Data section section start

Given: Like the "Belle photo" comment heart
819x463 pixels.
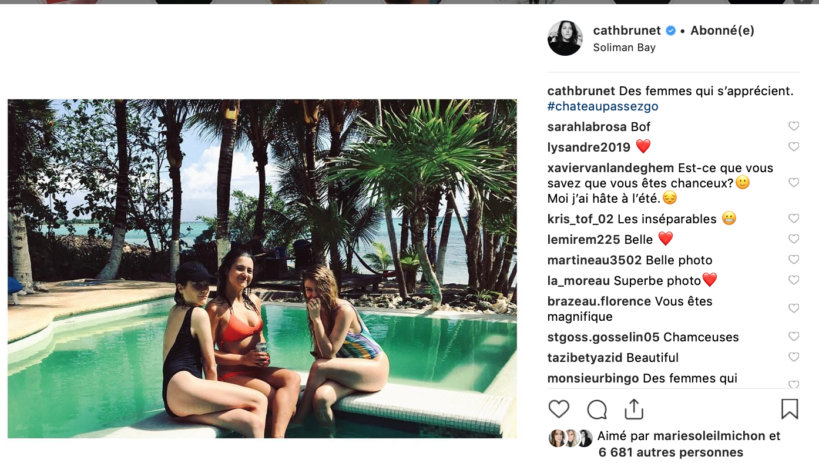Looking at the screenshot, I should [x=794, y=260].
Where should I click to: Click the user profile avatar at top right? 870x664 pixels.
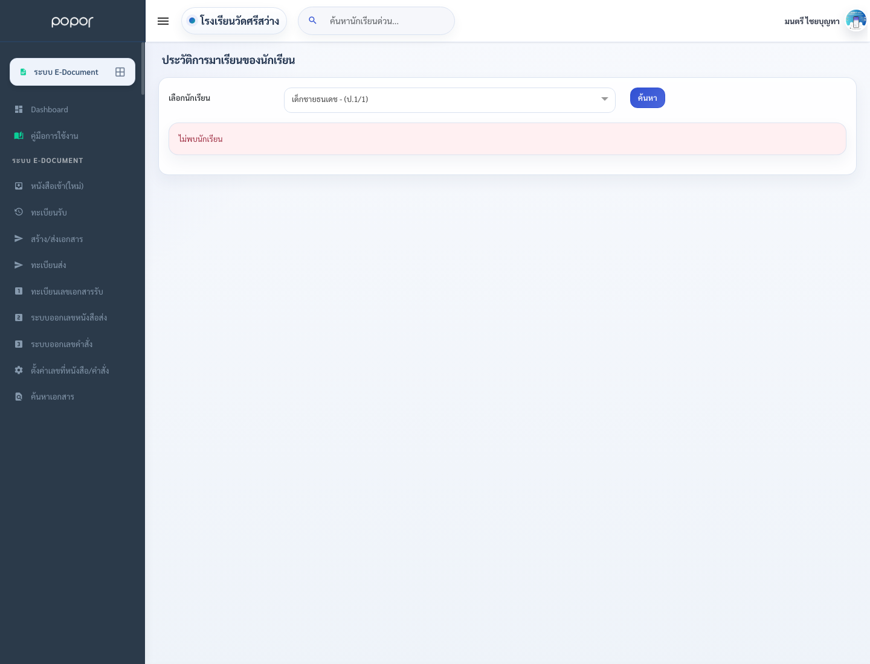pyautogui.click(x=856, y=21)

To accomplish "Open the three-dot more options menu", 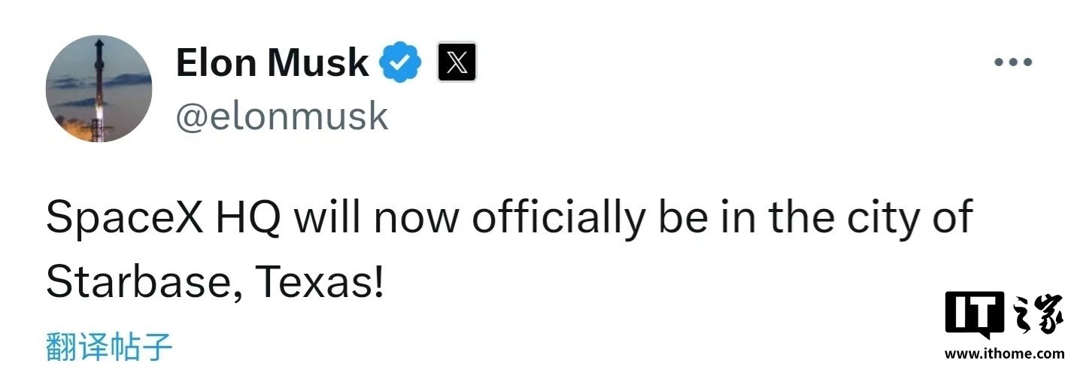I will coord(1013,62).
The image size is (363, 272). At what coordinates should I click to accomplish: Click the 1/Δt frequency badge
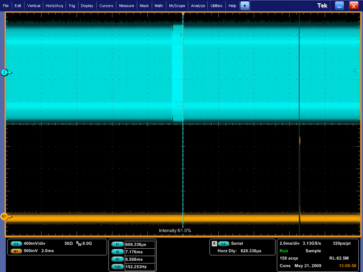point(117,267)
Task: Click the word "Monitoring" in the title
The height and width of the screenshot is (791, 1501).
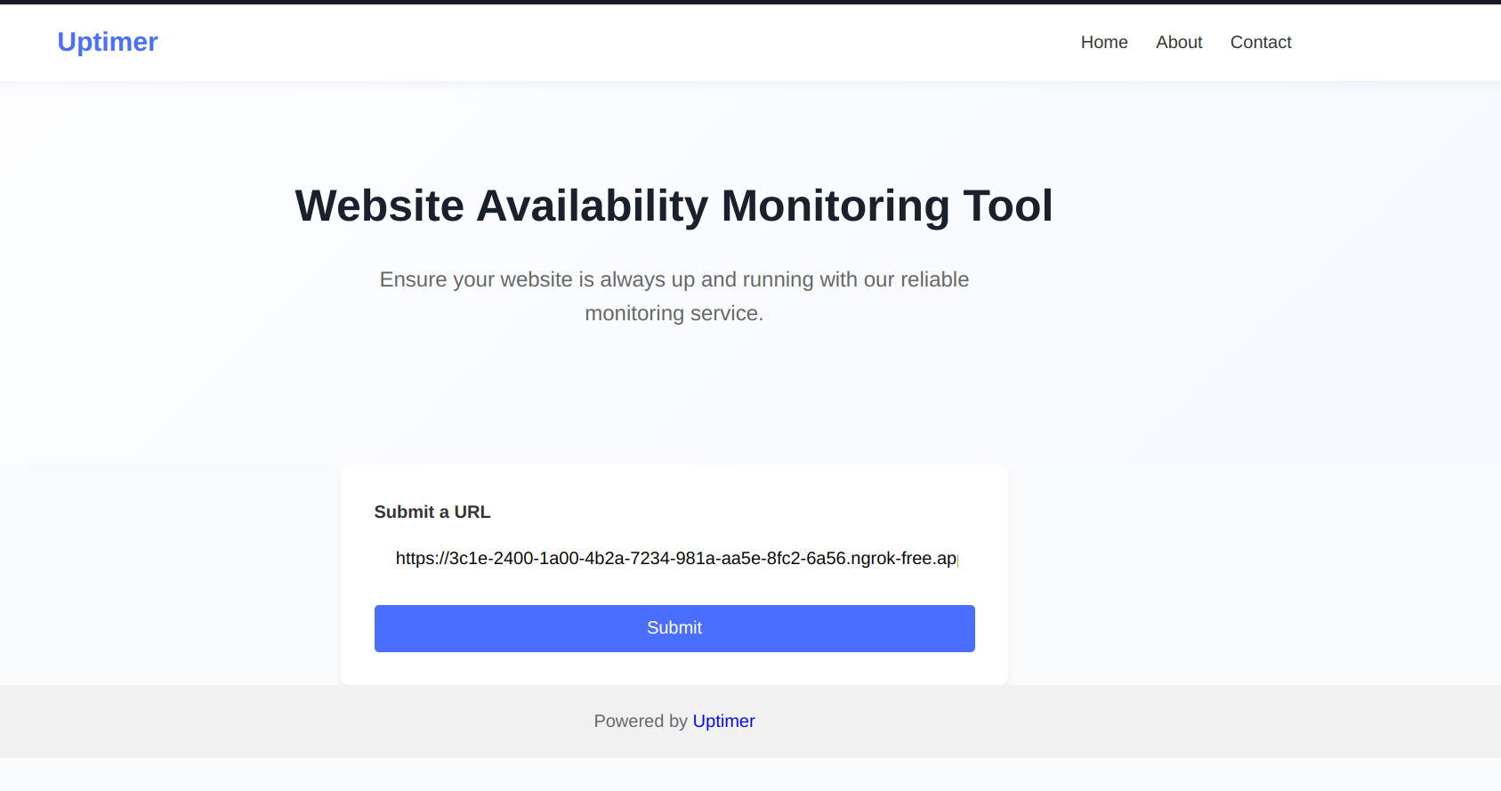Action: pos(835,206)
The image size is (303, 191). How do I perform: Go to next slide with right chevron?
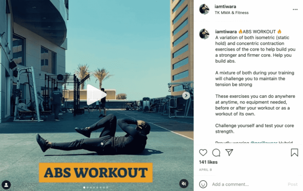coord(186,96)
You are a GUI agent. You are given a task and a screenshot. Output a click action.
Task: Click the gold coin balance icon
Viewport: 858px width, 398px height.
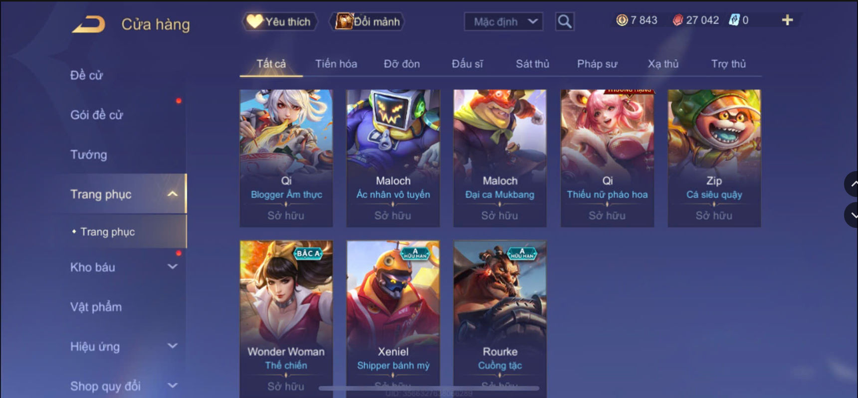[x=622, y=20]

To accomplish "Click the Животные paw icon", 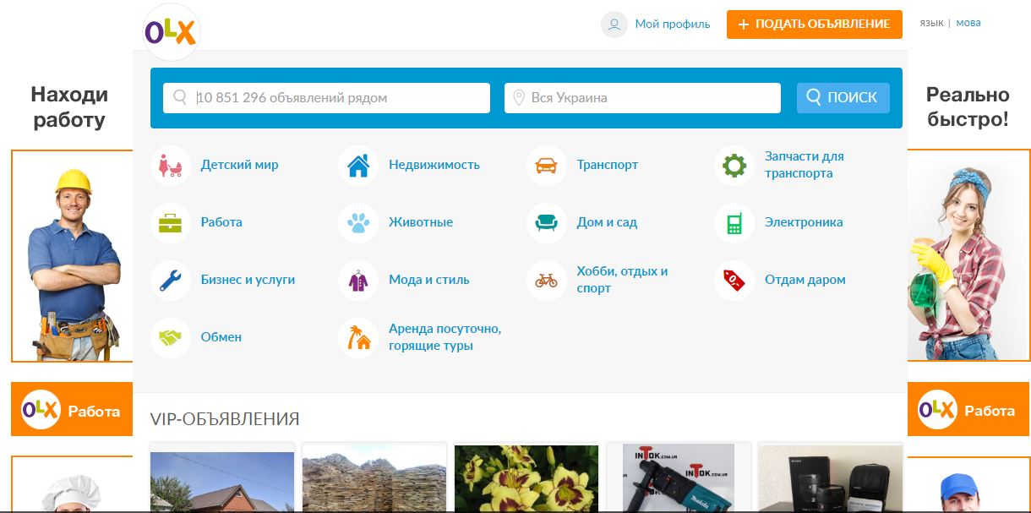I will click(x=358, y=223).
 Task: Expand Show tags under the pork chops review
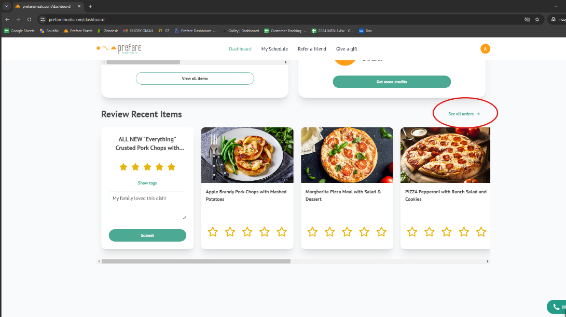pos(147,183)
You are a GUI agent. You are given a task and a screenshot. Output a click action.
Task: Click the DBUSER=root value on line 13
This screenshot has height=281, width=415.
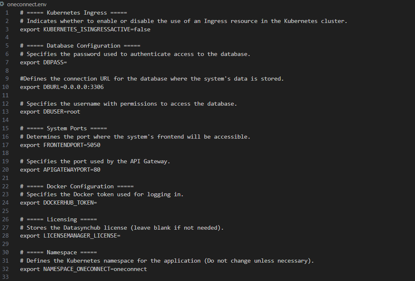[62, 112]
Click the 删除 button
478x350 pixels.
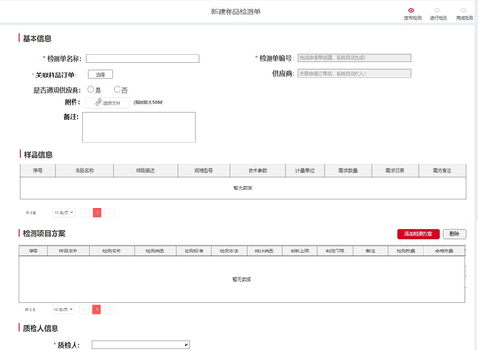pyautogui.click(x=454, y=234)
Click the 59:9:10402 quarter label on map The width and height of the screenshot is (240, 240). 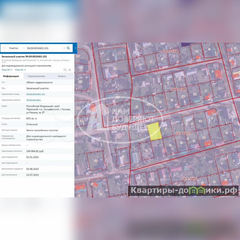point(190,179)
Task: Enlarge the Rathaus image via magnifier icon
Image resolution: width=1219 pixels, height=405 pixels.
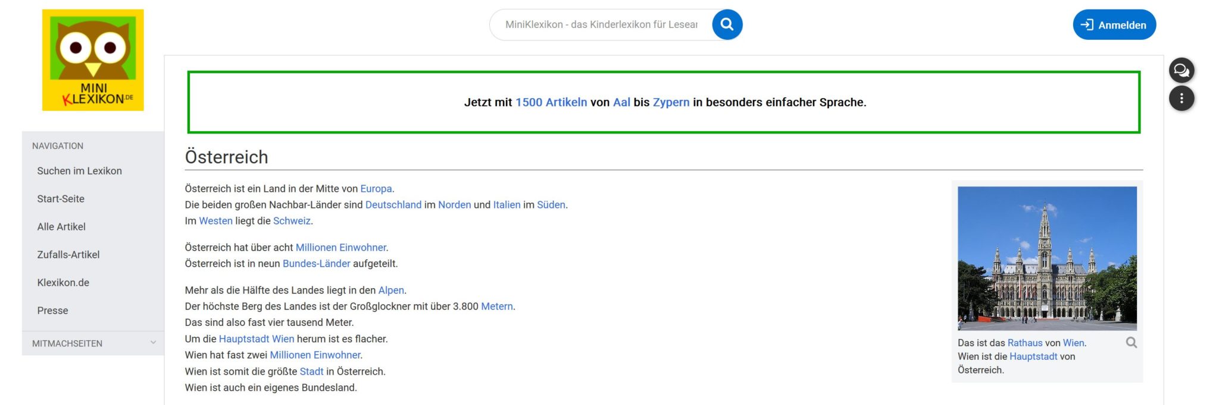Action: (x=1131, y=342)
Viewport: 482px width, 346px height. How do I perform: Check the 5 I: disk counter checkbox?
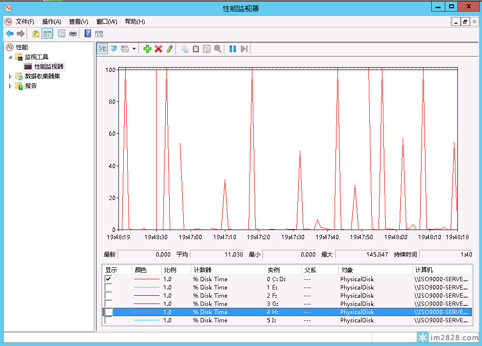(108, 320)
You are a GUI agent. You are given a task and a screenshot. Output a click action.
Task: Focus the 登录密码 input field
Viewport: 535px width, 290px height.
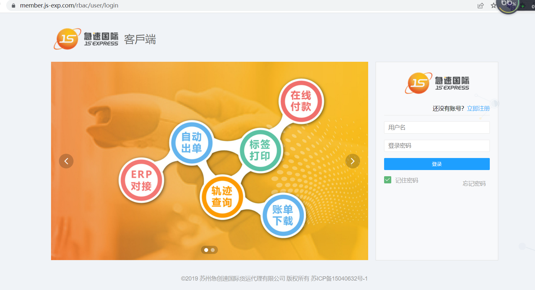(436, 146)
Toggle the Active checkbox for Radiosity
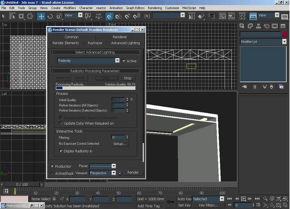Viewport: 290px width, 209px height. coord(124,61)
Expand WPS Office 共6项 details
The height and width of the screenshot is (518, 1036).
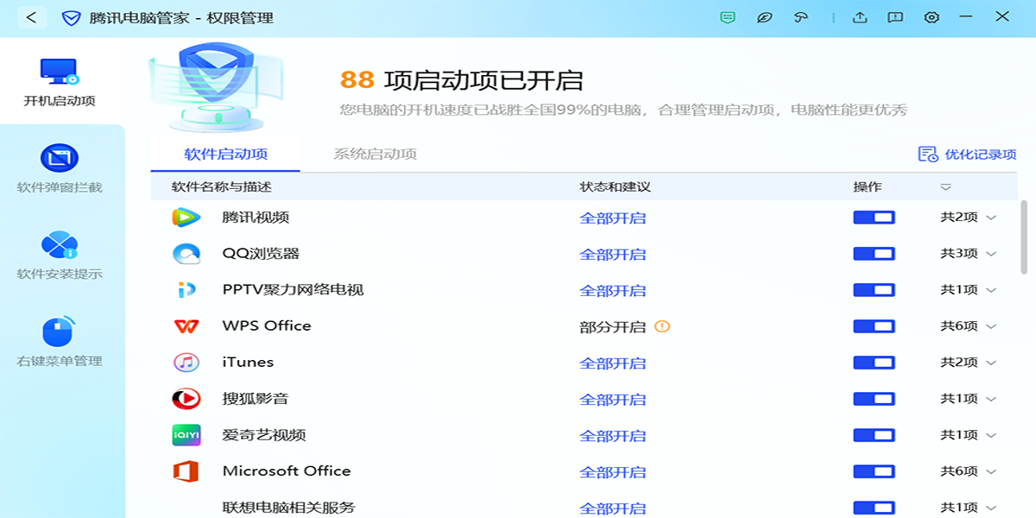tap(968, 326)
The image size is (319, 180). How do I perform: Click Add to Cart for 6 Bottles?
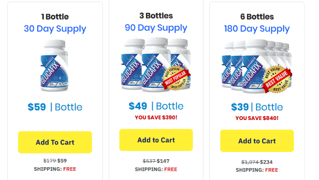[x=257, y=141]
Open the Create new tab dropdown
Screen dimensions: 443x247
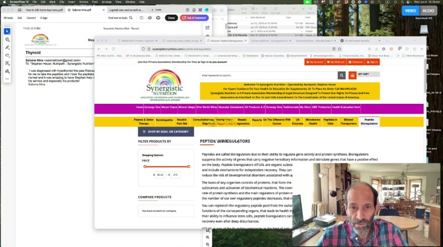tap(157, 10)
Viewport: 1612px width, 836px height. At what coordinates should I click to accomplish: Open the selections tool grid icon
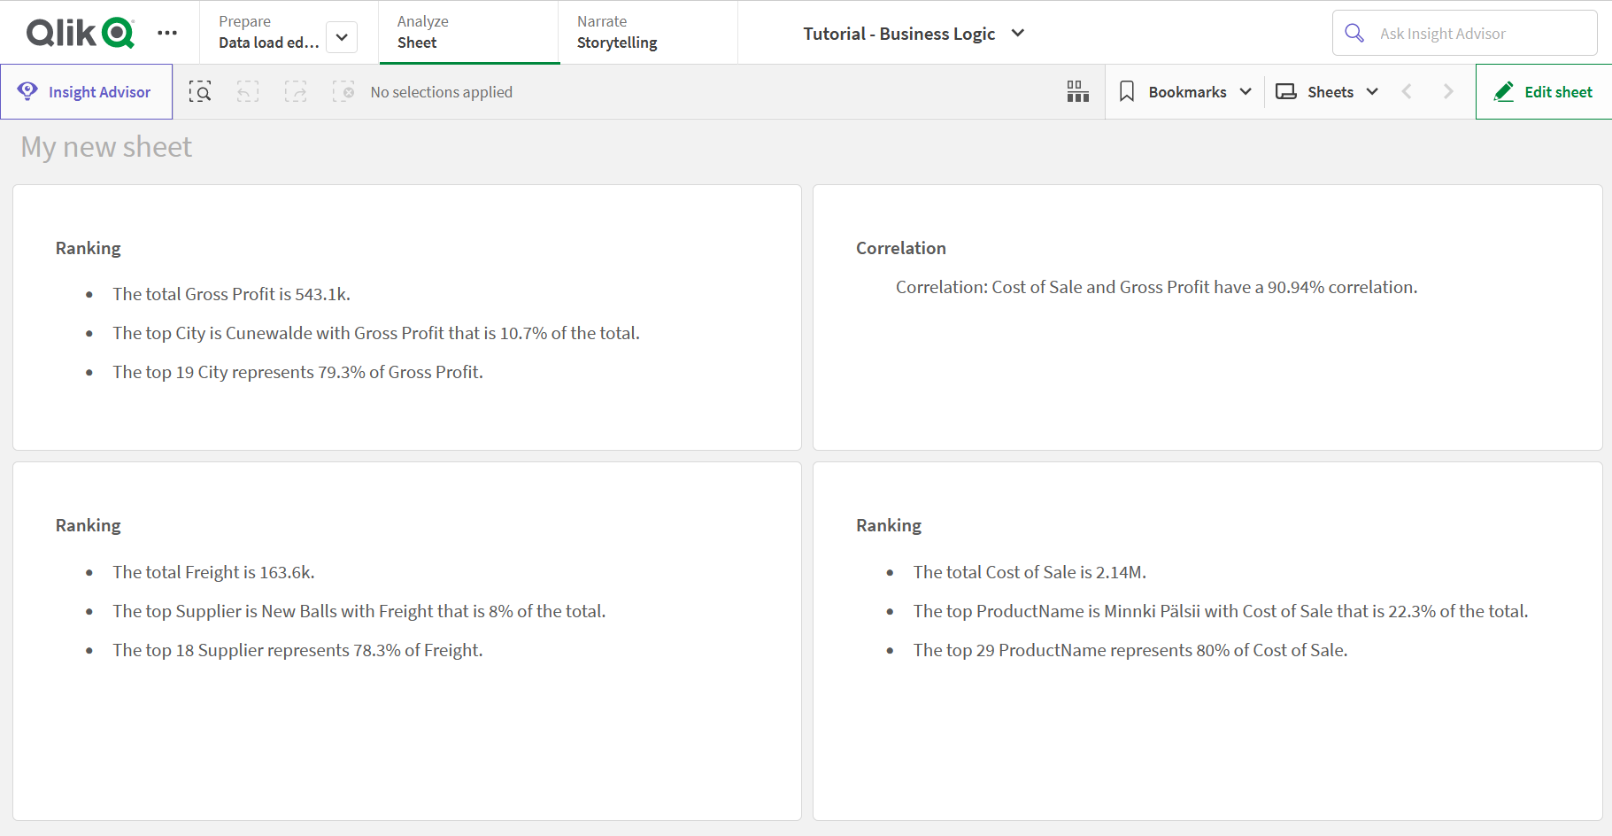point(1077,92)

Data section section end

#### [Aim of the exercise]
Restate the data exactly, though only from the line that contains "Viewport: 535px width, 290px height." through its last line, both ends included and with the pictures left out.

#### [Answer to this problem]
Viewport: 535px width, 290px height.
(436, 146)
Toggle the Active checkbox for Radiosity
Viewport: 290px width, 209px height. coord(124,61)
Expand WPS Office 共6项 details
The height and width of the screenshot is (518, 1036).
tap(968, 326)
The image size is (319, 180). How do I perform: Click Add to Cart for 6 Bottles?
[x=257, y=141]
Open the Create new tab dropdown
Screen dimensions: 443x247
tap(157, 10)
Viewport: 1612px width, 836px height. At what coordinates should I click to accomplish: Open the selections tool grid icon
point(1077,92)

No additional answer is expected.